# Work item
For each record that follows, restate the text exactly and drop the pictures.

# Input data
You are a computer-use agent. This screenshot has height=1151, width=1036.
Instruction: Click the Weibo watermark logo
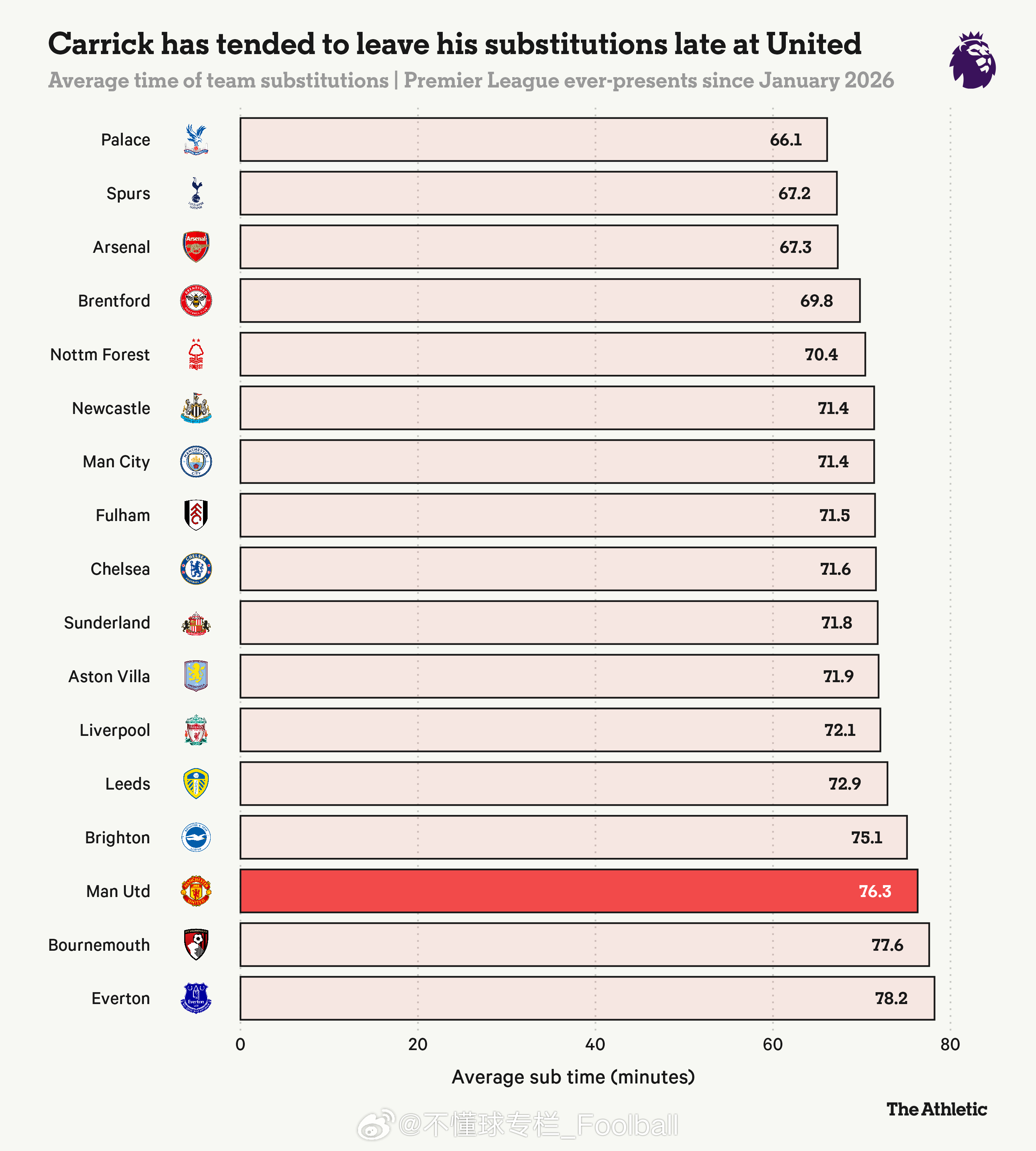375,1124
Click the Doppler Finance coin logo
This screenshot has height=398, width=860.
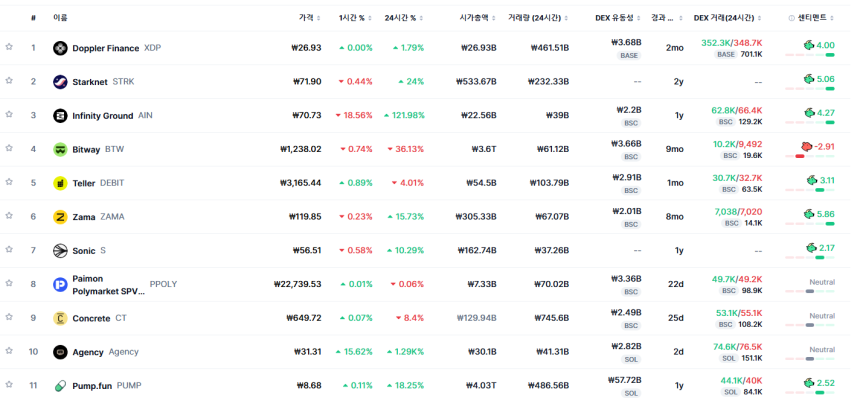pyautogui.click(x=60, y=48)
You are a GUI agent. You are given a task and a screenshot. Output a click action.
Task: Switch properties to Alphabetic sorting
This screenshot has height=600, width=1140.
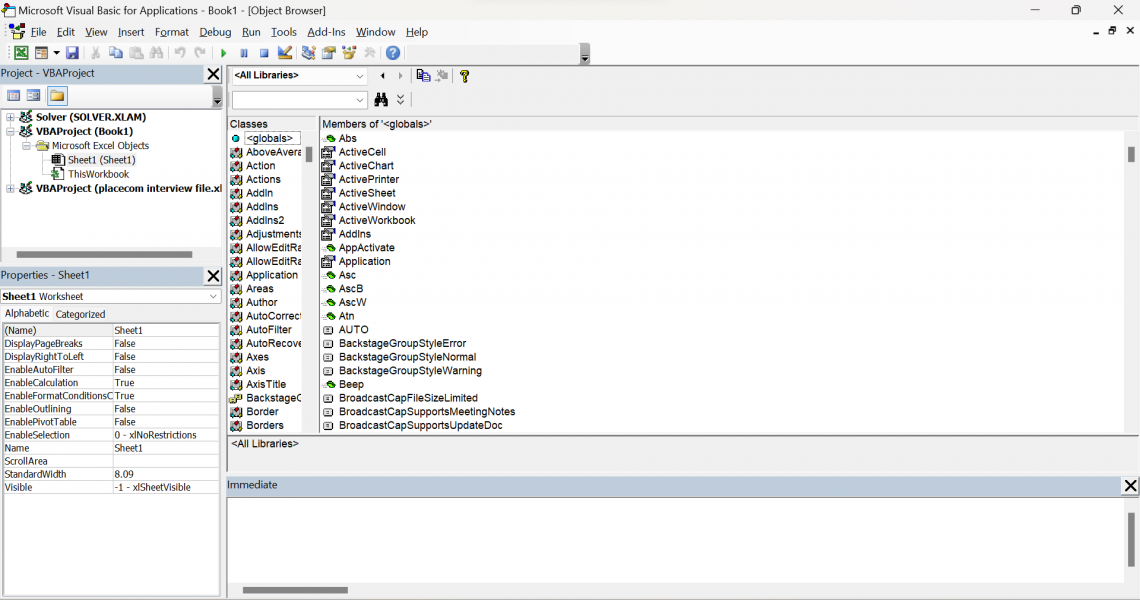point(26,313)
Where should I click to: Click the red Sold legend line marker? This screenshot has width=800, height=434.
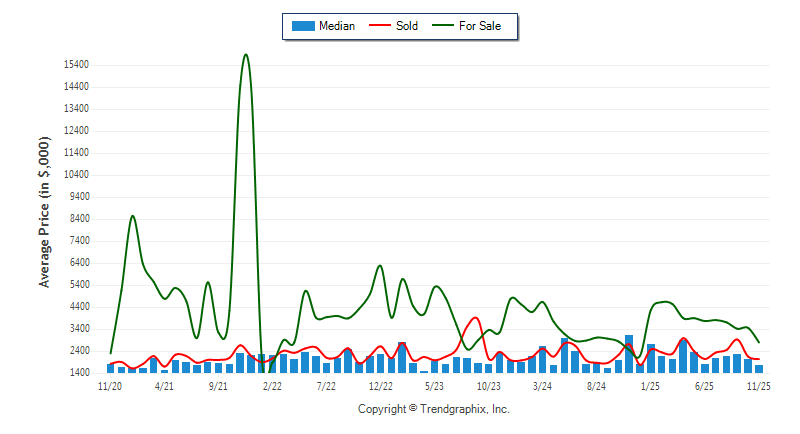380,26
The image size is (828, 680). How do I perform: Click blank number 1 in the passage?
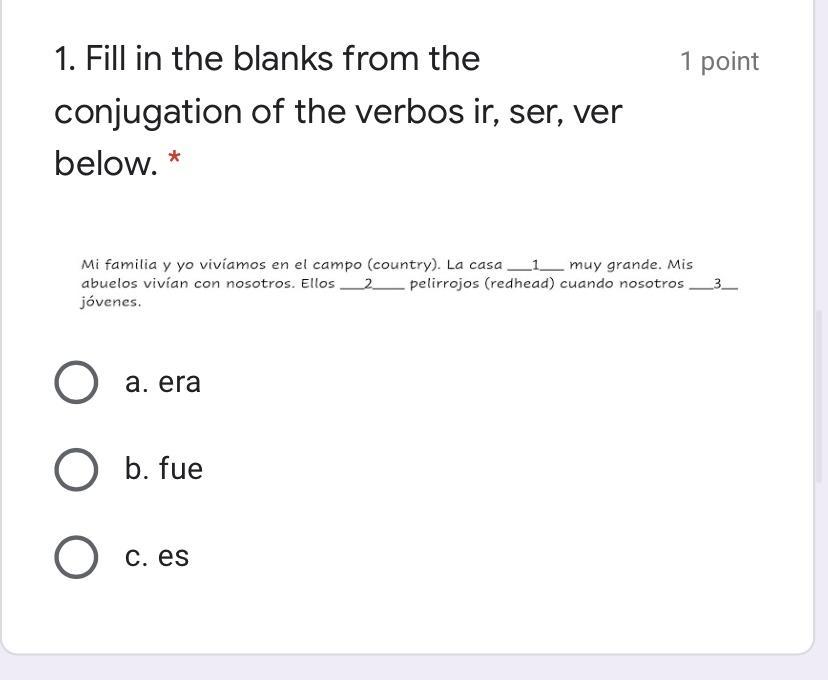click(535, 265)
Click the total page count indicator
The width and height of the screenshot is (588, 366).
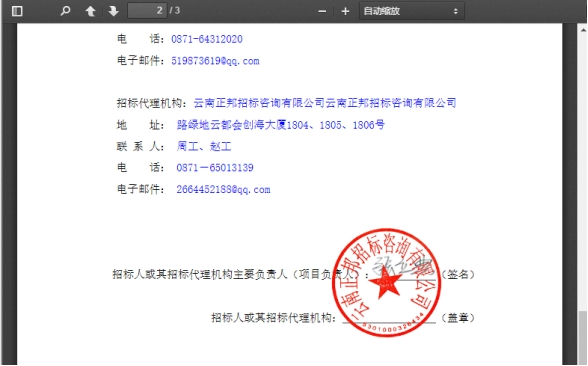(174, 10)
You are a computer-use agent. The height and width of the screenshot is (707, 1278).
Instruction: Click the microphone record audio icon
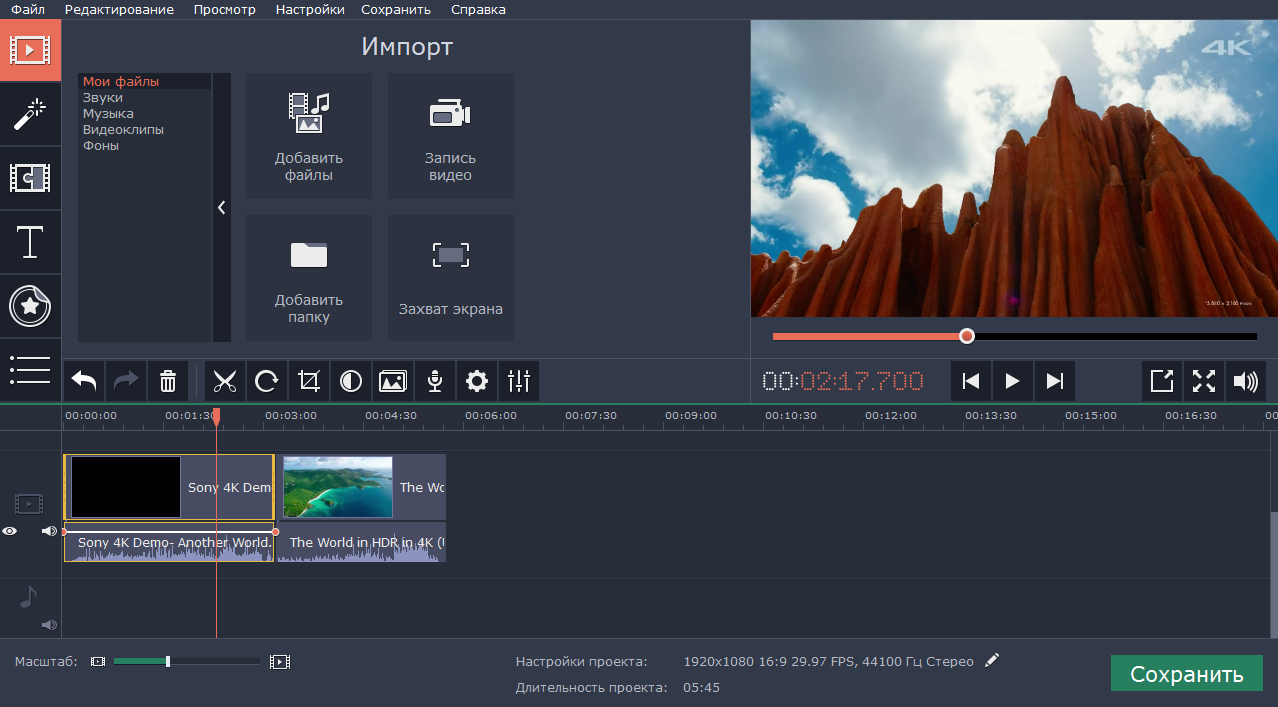[435, 381]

# Your response
You are a computer-use agent. This screenshot has height=1151, width=1036.
Instruction: Click the Weibo watermark logo
375,1124
Click the Doppler Finance coin logo
This screenshot has height=398, width=860.
pyautogui.click(x=60, y=48)
You are a GUI agent. You are given a task and a screenshot. Output a click action.
Task: Switch properties to Alphabetic sorting
This screenshot has height=600, width=1140.
point(26,313)
Where should I click to: Click the red Sold legend line marker? This screenshot has width=800, height=434.
380,26
The image size is (828, 680). How do I perform: Click blank number 1 in the passage?
click(535, 265)
Click the total page count indicator
The width and height of the screenshot is (588, 366).
(174, 10)
You are a computer-use agent. The height and width of the screenshot is (707, 1278).
Instruction: Click the microphone record audio icon
[435, 381]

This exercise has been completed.